Task requirements: The lines wanted run from the first one below through the one with "Task: Select Basket drafts from user menu". Return them exactly.

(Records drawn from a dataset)
-------
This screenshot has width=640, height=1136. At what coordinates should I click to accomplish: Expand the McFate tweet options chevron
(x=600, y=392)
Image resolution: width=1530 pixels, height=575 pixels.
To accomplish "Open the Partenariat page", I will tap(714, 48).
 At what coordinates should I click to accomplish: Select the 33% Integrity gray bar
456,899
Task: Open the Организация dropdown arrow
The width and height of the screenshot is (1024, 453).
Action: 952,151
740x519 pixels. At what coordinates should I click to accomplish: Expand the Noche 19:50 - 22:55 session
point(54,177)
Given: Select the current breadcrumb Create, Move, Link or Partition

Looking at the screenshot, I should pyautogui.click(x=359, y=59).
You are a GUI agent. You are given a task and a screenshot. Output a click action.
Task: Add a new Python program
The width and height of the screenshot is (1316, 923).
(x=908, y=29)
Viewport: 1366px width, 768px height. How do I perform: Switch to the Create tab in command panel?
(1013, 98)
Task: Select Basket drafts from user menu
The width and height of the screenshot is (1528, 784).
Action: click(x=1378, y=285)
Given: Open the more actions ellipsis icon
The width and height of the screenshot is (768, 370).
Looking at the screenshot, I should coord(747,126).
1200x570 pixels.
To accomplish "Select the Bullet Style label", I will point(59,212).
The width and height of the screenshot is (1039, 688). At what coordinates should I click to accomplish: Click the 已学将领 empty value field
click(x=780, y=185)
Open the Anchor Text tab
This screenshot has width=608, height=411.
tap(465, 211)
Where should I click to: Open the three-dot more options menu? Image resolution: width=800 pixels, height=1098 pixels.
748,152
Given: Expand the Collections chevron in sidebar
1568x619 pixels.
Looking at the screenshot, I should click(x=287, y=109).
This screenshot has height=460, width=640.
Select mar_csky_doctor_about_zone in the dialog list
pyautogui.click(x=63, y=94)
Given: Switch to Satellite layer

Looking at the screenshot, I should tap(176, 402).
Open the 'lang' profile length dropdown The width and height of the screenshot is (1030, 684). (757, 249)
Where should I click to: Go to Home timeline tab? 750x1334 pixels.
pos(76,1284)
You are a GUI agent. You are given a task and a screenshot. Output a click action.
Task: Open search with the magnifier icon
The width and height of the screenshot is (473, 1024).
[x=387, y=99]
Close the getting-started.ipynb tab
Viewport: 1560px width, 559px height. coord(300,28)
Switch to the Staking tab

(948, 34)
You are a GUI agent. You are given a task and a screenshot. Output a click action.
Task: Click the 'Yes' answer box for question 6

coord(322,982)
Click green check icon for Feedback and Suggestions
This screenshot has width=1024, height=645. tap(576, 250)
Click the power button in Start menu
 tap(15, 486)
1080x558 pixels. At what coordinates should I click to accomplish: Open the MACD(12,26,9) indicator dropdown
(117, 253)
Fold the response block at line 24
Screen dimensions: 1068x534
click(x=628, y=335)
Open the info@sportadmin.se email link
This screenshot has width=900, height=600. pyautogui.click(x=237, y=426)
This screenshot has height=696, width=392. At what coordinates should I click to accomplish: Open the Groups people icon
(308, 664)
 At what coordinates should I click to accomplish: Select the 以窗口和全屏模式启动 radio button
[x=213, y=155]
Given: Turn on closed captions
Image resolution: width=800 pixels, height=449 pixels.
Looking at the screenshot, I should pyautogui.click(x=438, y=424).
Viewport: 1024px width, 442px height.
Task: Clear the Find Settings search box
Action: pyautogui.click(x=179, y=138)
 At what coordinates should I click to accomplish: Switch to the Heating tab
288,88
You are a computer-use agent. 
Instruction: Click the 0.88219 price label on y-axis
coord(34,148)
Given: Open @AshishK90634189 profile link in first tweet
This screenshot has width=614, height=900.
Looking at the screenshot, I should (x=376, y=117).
-------
Final answer:
This screenshot has width=640, height=1136. At what coordinates should I click to accomplish: Expand the McFate tweet options chevron
(x=600, y=392)
Image resolution: width=1530 pixels, height=575 pixels.
To accomplish "Open the Partenariat page", I will tap(714, 48).
 At what coordinates should I click to accomplish: Select the 33% Integrity gray bar
456,899
Task: Open the Организация dropdown arrow
The width and height of the screenshot is (1024, 453).
Action: 952,151
740x519 pixels. At what coordinates should I click to accomplish: Expand the Noche 19:50 - 22:55 session
point(54,177)
Given: Select the current breadcrumb Create, Move, Link or Partition

Looking at the screenshot, I should pyautogui.click(x=359, y=59).
You are a GUI agent. You are given a task and a screenshot. Output a click action.
Task: Add a new Python program
The width and height of the screenshot is (1316, 923).
(x=908, y=29)
Viewport: 1366px width, 768px height. How do I perform: Switch to the Create tab in command panel?
(1013, 98)
Task: Select Basket drafts from user menu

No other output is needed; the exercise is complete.